Cyberwar: Definition, Hype & Reality


Last month, the White House released its official international cyberspace policy. The Pentagon plans to release its official doctrine for the use of cyberweapons soon.
These developments, along with last summer’s discovery of the Stuxnet worm in Iran and the initiation of a military Cyber Command in the United States, have brought the concept of cyberwar
to its highest level of prominence ever
Yet despite worrying military thinkers for over 20 years, cyberwar remains a rarely practiced, poorly defined and widely misunderstood form of conflict.
[Cyberwarfare Called Fifth Domain of Battle by Pentagon]

Unlike conventional warfare, the ability to cause destruction with nothing more than 1′s and 0′s remains beyond the reach of most countries, and outside the interest of many more.
There are more countries that possess nuclear weapons than there are that have the robust offensive cyberwar capabilities needed to cause serious harm, even though cyberattacks require far less technical expertise and financial investment than atomic bombs.
Even among experts, the very definition of cyberwar varies widely.
Does it even exist?
Richard Clarke, the former special advisor to the president on cybersecurity, has broadly claimed that any attempt to penetrate a nation’s computer systems constitutes cyberwar.
But Howard Schmidt, the current cybersecurity czar, has gone as far as saying that cyberwar does not exist – since digital attacks fall short of any reasonable definition of war.
Most experts land somewhere in between, defining cyberwar as an attack that originates in cyberspace but causes real-world harm.
Under this definition, cybervandalism, such as bringing down a government website, and cyberespionage, such as hacking into a computer to steal state secrets, would not constitute cyberwar.
“Cyberwar has to meet the same threshold we’d hold any other war to,” said James Lewis, senior fellow and director of technology and public policy at the Center for Strategic and International Studies in Washington, D.C. “So if someone spray-painted a government building with graffiti, we wouldn’t call that an attack. And if someone is caught spying, that isn’t war.”
“There has to be physical destruction, and there have to be casualties,” Lewis added. “If there aren’t, it isn’t an attack, and it isn’t war.”
This disagreement over what does or does not constitute cyberwar stems in part from the ambiguous policies of the countries that practice it.
By keeping the line between cyberespionage and cyberwarfare somewhat fuzzy, countries preserve their ability to justify retaliation at the time of their choosing – while simultaneously avoiding any rigid commitments that could escalate a conflict into something more dangerous.
Currently, the U.S., Israel, the U.K., China and Russia are the only countries with proven offensive cyberattack capabilities. France, Germany, Iran and North Korea have smaller, but growing, programs, and another 30 or so countries, both rich and poor, have begun building these kinds of programs within their own military and intelligence organizations.

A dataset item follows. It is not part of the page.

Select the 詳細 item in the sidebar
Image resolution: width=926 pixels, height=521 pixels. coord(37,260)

To overcome the natural robustness of targeted computer systems, effective cyberwar requires a lot of time, money and skilled professionals – and thus the backing of a state.
“Hacktivist” groups such as Lulzsec and Anonymous, or the wide variety of organized-crime groups that use malware to make money, do not have the ability to launch attacks that would even approach the threshold of cyberwar.

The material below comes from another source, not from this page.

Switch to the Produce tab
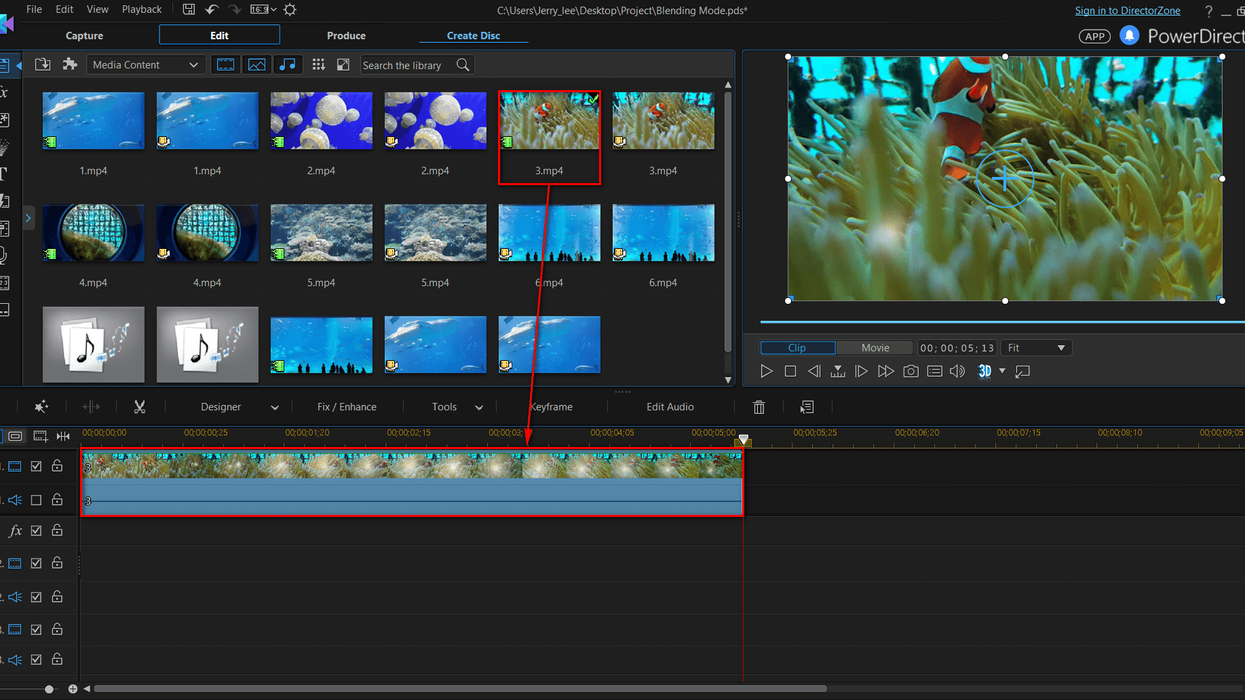The image size is (1245, 700). click(x=346, y=36)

“A 14-year old hacker cannot do damage to a country. It takes extensive infrastructure to perform this,” said Sami Saydjari, chairman of Professionals for Cyber Defense, a group of security experts who describe the mission as “to advocate, advise and advance sound cyber defense policy for the United States of America.”
“But even a Third World country has the capabilities to do it,” Saydjari said. “A number of groups have done analysis or mock attacks, and we found it takes about three years and half a billion dollars to do strategic damage.”

Hottest debate: Terrorism
In the gray area between states and criminals falls the most hotly debated category: terrorist organizations.
Terrorists have the desire to launch attacks that would qualify as cyberwar, but currently lack the capability to do so. The question of whether they will ever develop that capability sharply divides the security community.
For cyberwar hawks, the fear that Al Qaeda or Hezbollah could eventually attack the U.S. or its allies through cyberspace forms the primary justification for increased spending on cyberdefense.
To the cyberwar doves, fear-mongering and unnecessary military expenditure loom as greater threats to critical online systems than do terrorist groups that have historically relied on low-tech weapons such as box cutters and homemade explosives.